Sugiyama Laboratory, RIKEN Innovation Center, RIKEN, Kanagawa, Japan.
Oncology Clinical Development Planning, Ono Pharmaceutical Company, Ltd., Osaka, Japan.
Translational Medicine Center, Ono Pharmaceutical Company, Ltd., Osaka, Japan.
Pharmacokinetic Research Laboratories, Ono Pharmaceutical Company, Ltd., Ibaraki, Japan. Electronic address:


The cause of nonlinear pharmacokinetics (PK) (more than dose-proportional increase in exposure) of a urea derivative under development (compound A: anionic compound [pKa: 4.4]; LogP: 6.5; and plasma protein binding: 99.95%) observed in a clinical trial was investigated. Compound A was metabolized by CYP3A4, UGT1A1, and UGT1A3 with unbound Km of 3.3-17.8 μmol/L. OATP1B3-mediated uptake of compound A determined in the presence of human serum albumin (HSA) showed that unbound Km and Vmax decreased with increased HSA concentration.

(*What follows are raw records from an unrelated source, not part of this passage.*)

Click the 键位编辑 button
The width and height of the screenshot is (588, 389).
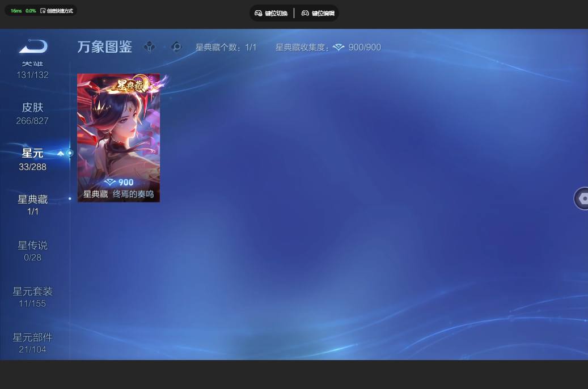coord(318,13)
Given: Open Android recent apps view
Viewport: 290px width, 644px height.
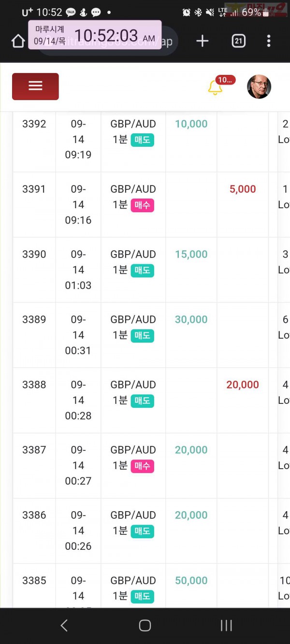Looking at the screenshot, I should pos(226,626).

A greater decrease in unbound Km than in Vmax resulted in increased uptake clearance (Vmax/unbound Km) with increased HSA concentration, the so-called albumin-mediated uptake. At 2% HSA concentration, unbound Km was 0.00657 μmol/L. A physiologically based PK model assuming saturable hepatic uptake nearly replicated clinical PK of compound A. Unbound Km for hepatic uptake estimated from the model was 0.000767 μmol/L, lower than the in vitro unbound Km at 2% HSA concentration, whereas decreased Km with increased concentration of HSA in vitro indicated lower Km at physiological HSA concentration (4%-5%). In addition, unbound Km values for metabolizing enzymes were much higher than unbound Km for OATP1B3, indicating that the nonlinear PK of compound A is primarily attributed to saturated OATP1B3-mediated hepatic uptake of compound A.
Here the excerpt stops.